#### [Text segment]
* * * * *
A gentle reminder that interfaces aren't contracts

I received a gentle reminder this evening that interfaces aren't contracts. I was attempting to bend Silverlight 2 to my will, specifically the ResourceDictionary. I really wanted the keys, and was pleased to see that it implemented IDictionary<object,object>, which would give me a collection of keys (of object). I was dismayed to see the following implementation in reflector for the Keys and Values properties.

    ICollection<object> IDictionary<object, object>.Keys
    {
        get { throw new NotImplementedException(); }
    }

    ICollection<object> IDictionary<object, object>.Values
    {
        get { throw new NotImplementedException(); }
    }

This really brought home to me that Interfaces are nice and all, but really only tell us that a type will have methods with a certain name that take certain paramters - exactly the same thing the compiler tells us about lots of other things (that is if you're in a compiled world....the benefits of interfaces seem even more marginal in more dynamically typed duck typing* languages). It doesn't guarantee that the methods will actually DO what we think they'll do (or even that they'll do anything at all except throw an exception in your face). Don't get me wrong - I like and user interfaces, but they're not a contract, more of a gentleman's agreement or shared understanding. Now if you'll excuse me I have some nasty reflection hacks I need to brutally force on the Silverlight run-time.
* * * * *
#### [Material supplied]
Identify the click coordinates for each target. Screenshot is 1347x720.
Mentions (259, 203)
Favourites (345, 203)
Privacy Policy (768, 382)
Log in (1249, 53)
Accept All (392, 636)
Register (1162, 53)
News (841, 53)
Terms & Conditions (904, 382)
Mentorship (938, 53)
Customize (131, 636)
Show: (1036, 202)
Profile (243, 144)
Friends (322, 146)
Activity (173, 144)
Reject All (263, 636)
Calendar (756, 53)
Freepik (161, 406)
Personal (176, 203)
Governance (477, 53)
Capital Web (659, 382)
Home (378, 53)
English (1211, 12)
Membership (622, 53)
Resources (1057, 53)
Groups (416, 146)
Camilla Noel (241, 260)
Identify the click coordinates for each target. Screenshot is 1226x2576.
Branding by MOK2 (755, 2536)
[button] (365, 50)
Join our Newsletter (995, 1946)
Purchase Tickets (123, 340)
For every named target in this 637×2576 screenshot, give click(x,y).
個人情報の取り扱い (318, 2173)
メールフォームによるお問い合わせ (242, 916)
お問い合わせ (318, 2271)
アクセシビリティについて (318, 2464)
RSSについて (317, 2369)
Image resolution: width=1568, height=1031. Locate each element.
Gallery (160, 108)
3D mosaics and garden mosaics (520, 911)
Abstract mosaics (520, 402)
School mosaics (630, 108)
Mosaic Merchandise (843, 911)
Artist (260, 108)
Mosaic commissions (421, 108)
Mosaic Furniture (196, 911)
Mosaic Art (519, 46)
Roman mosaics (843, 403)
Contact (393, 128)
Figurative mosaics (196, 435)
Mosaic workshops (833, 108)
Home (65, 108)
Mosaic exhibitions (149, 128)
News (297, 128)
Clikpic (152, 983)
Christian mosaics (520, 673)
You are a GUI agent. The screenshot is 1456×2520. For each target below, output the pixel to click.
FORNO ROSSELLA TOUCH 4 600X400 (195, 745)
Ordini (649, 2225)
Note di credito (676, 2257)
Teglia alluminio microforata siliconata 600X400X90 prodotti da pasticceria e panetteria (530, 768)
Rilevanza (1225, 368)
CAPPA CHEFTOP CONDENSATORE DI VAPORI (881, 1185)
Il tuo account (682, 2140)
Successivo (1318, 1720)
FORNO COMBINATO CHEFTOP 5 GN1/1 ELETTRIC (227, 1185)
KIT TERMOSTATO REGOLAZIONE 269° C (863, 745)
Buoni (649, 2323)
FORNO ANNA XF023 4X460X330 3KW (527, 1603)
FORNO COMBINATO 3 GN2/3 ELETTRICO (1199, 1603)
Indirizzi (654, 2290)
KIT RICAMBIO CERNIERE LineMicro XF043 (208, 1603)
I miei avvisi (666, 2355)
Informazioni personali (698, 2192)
* * * * *
#### [Things to do]
A. Apart from the plain type object, list every .NET type named in the blog post on interfaces, including in its code.
B. In the blog post on interfaces, what did the writer want to get from the ResourceDictionary?
C. For each statement, say whether the blog post on interfaces agrees: (i) ResourceDictionary implements IDictionary<object,object>. (ii) The Keys property in the code returns a collection of keys. (iii) The writer dislikes interfaces.
The rows play no part in what follows.

#### [Responses in order]
A. ResourceDictionary, IDictionary<object, object>, ICollection<object>, NotImplementedException

B. The keys.

C.
(i) Yes: "it implemented IDictionary<object,object>"
(ii) No: "get { throw new NotImplementedException(); }"
(iii) No: "Don't get me wrong - I like and user interfaces"